Алиса де Бовилье пришла одна, без матери, в Дом Трудолюбия, чтобы помочь

дежурной сестре составить опись лекарств аптечного шкафа, производившуюся

каждые три месяца. Аптечный шкаф стоял в комнате, отделявшей палату

девочек от палаты мальчиков, где в тот момент не было никого, кроме

Виктора, лежавшего в постели. Отлучившаяся на несколько минут сестра была

удивлена, когда, по приходе, не застала в комнате Алису, и, немного

подождав, начала разыскивать ее. Она удивилась еще больше, обнаружив, что

дверь в палату мальчиков была заперта изнутри. Что это могло значить? Ей

пришлось обойти кругом, по коридору, и она в ужасе застыла перед

представившимся ей страшным зрелищем: молодая девушка, полузадушенная, с

лицом, обвязанным полотенцем, заглушавшим ее крики, лежала на кровати;

платье ее было в беспорядке, открывая жалкую наготу худосочного девичьего

тела, изнасилованного, оскверненного со скотской грубостью. На полу

валялся пустой кошелек. Виктор исчез. По этим признакам можно было

восстановить все происшедшее. Должно быть, он позвал Алису, и та вошла в

комнату, чтобы подать стакан молока этому пятнадцатилетнему подростку,

волосатому, как взрослый мужчина; и вдруг чудовищное вожделение проснулось

в нем к этому хрупкому телу, к этой длинной шее; прыжок полуобнаженного

самца; девушка кричит, ей затыкают рот, она брошена, как тряпка, на

постель, изнасилована, ограблена; Виктор торопливо накидывает на себя

одежду и убегает. Но сколько тут еще было неясного, ошеломляющего, сколько

неразрешимых загадок! Почему никто ничего не слышал - ни шума борьбы, ни

криков о помощи? Как могло это ужасное дело произойти так быстро, в

какие-нибудь десять минут? А главное - каким образом Виктору удалось

скрыться, можно сказать испариться, не оставив никаких следов? После самых

тщательных поисков было точно установлено, что в приюте его нет. Должно

быть, он убежал через выходившую в коридор ванную комнату, где одно окно

открывалось на ряд спускавшихся уступами крыш, доходивших почти до самого

бульвара. Но опять-таки этот путь был очень опасен, трудно было поверить,

чтобы человек мог спуститься таким способом. Алису привезли к матери и

уложили в постель, истерзанную, ошеломленную, рыдающую, охваченную

жестокой лихорадкой.

Слушая этот рассказ, Каролина чувствовала, что вся кровь леденеет в ее

жилах. В ней проснулось одно воспоминание, ужаснувшее ее своим сходством с

этим чудовищным случаем: Саккар овладел когда-то несчастной Розали на

ступеньке лестницы и искалечил ей плечо в момент зачатия Виктора, на

перекошенном лице которого осталась как бы печать этого падения; и вот

теперь Виктор, в свою очередь, изнасиловал первую девушку, которую случай

поставил на его пути. Какая бесполезная жестокость! Эта кроткая девушка,

последний несчастный отпрыск вымирающего рода, собиралась посвятить себя

богу, так как не могла выйти замуж, как все другие. Был ли какой-нибудь

смысл в этой нелепой и страшной встрече? Зачем судьба столкнула эти два

существа?

- Я не собираюсь ни в чем упрекать вас, сударыня, - сказала в

заключение княгиня, - было бы несправедливо возлагать на вас малейшую

ответственность за случившееся, но ваш протеже поистине страшен.
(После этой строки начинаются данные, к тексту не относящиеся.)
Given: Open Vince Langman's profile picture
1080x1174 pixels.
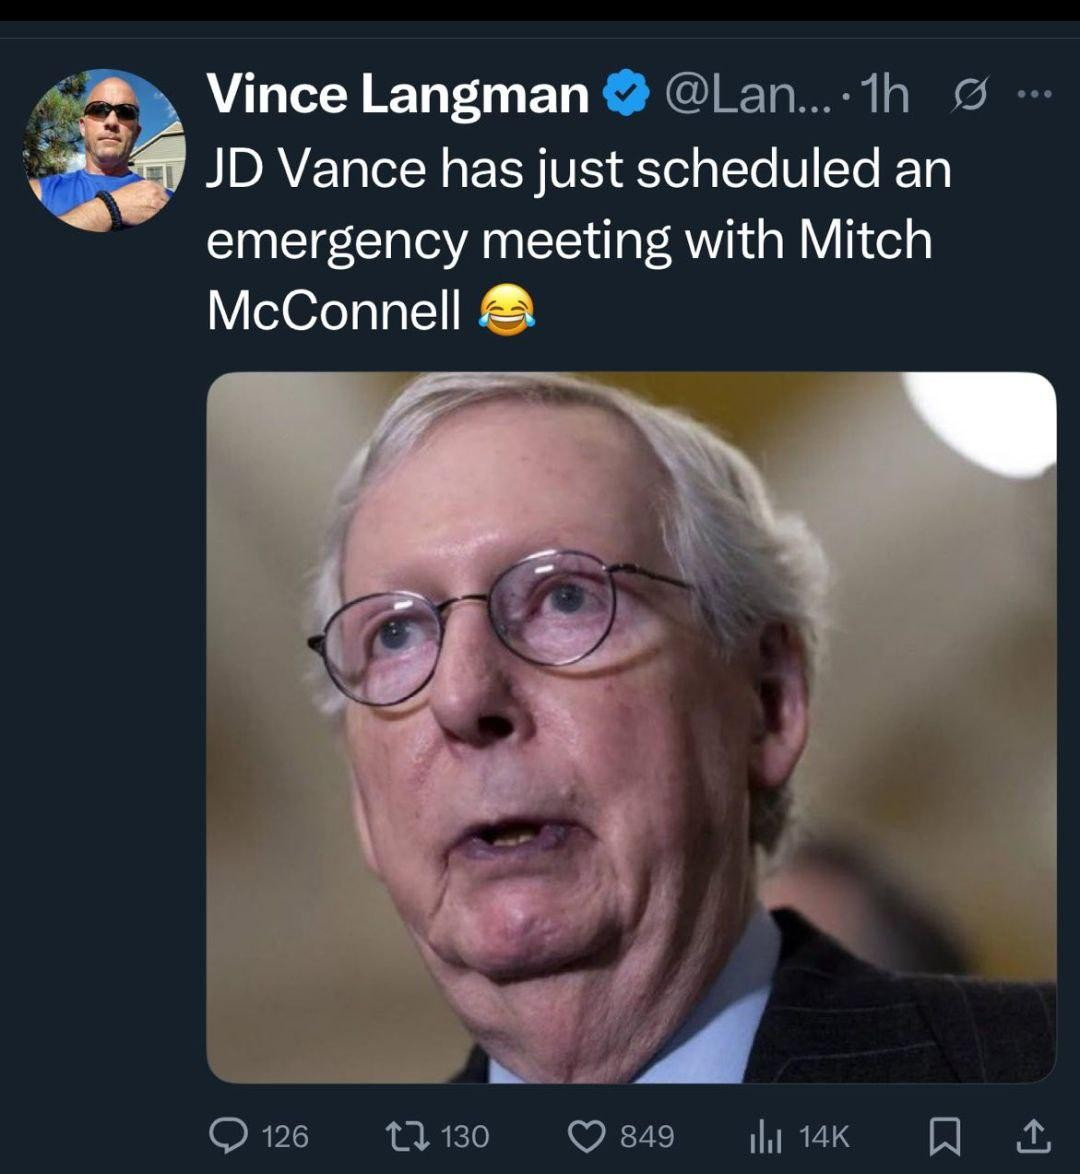Looking at the screenshot, I should pyautogui.click(x=104, y=150).
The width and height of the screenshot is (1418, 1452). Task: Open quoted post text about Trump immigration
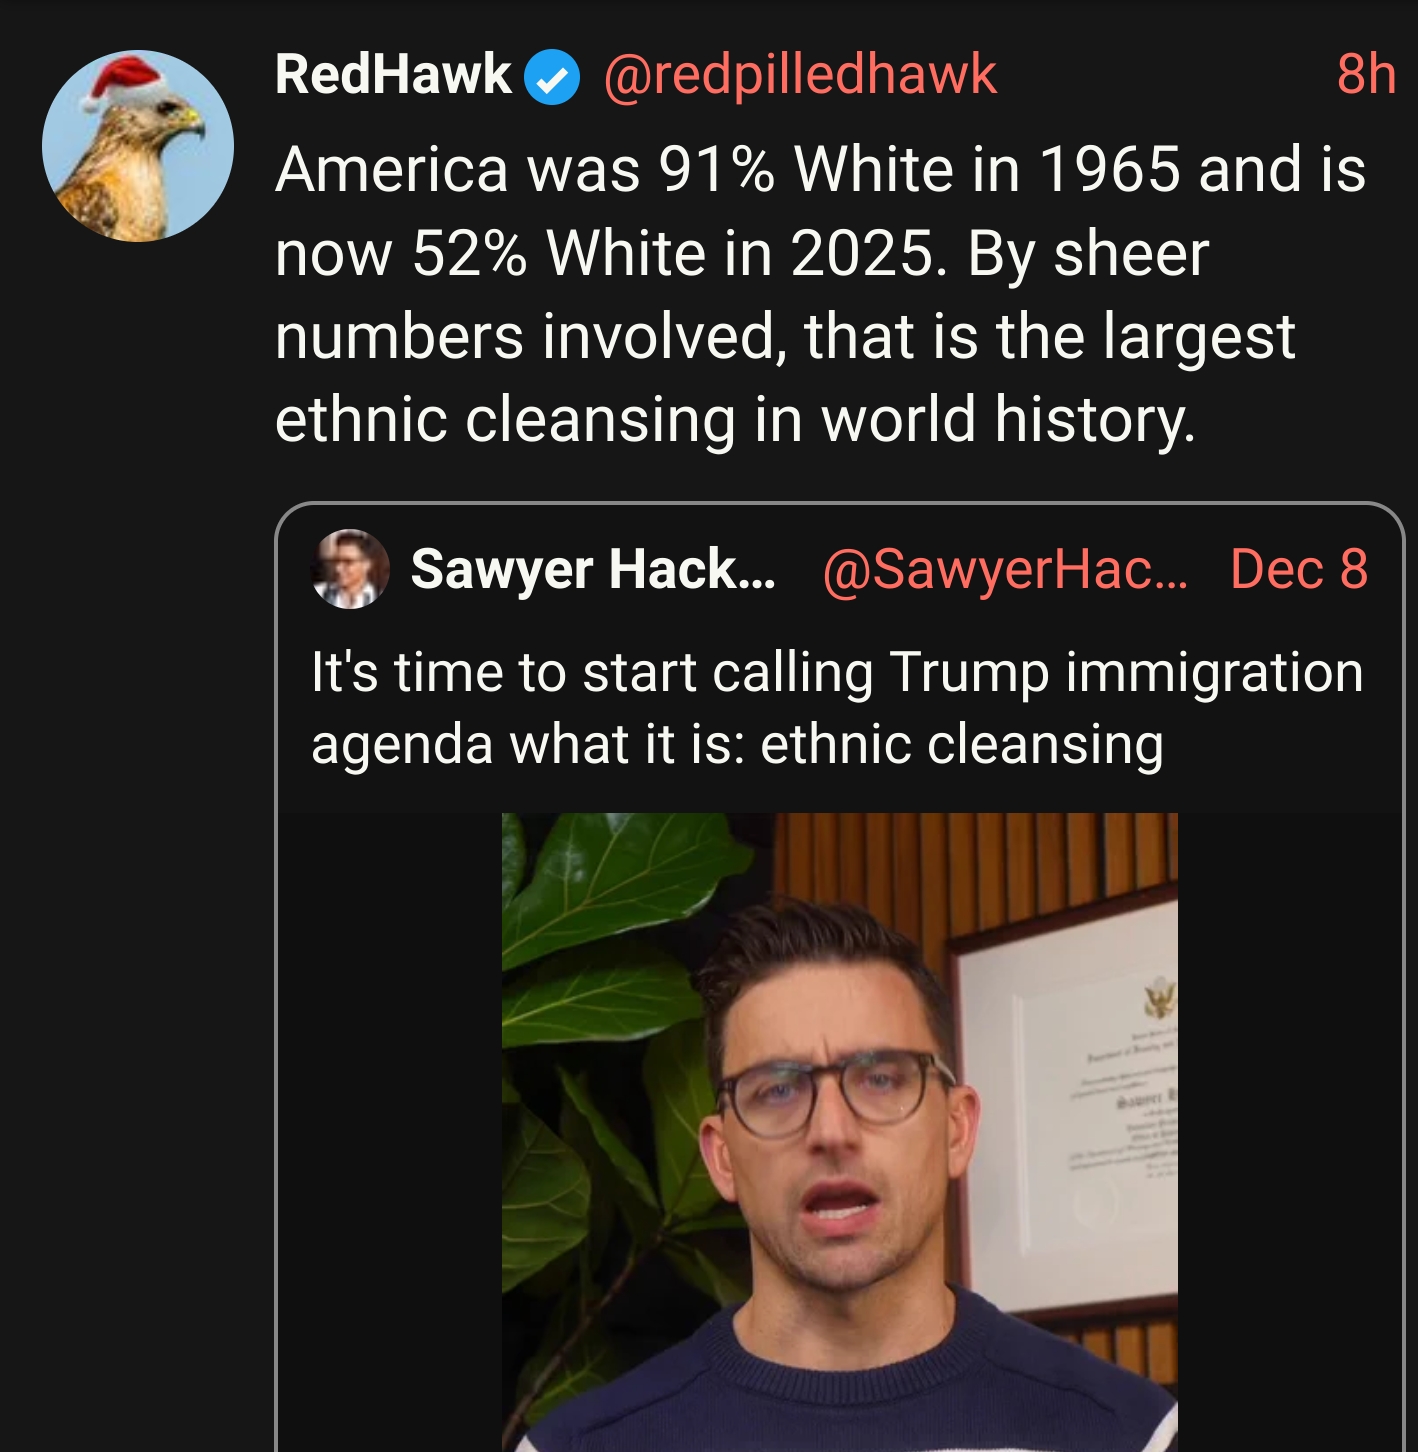pyautogui.click(x=837, y=708)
И по какой-то невысказанной ассоциации она добавила:

- Нельзя безнаказанно жить в определенной среде... Меня тоже мучила

совесть, я чувствовала себя сообщницей, когда лопнул этот банк,

оказавшийся причиной стольких несчастий и стольких беззаконий. Да, мне не

следовало соглашаться, чтобы мой дом сделался гнездом подобных

гнусностей... Что делать, зло свершилось, дом будет очищен, а я - я уже не

существую, бог меня простит.

Бледная улыбка, вызванная мыслью о наконец-то осуществившейся надежде,

вновь появилась на ее губах. Она махнула рукой, как бы говоря, что

навсегда покидает мир: невидимая добрая фея скоро исчезнет.

Каролина схватила ее руки, сжимала, целовала их; потрясенная упреками

совести и глубоким состраданием, она бессвязно бормотала что-то:

- Напрасно вы оправдываете меня, я виновата... Несчастная девочка, я

хочу ее видеть, я бегу, я сейчас же бегу к ней...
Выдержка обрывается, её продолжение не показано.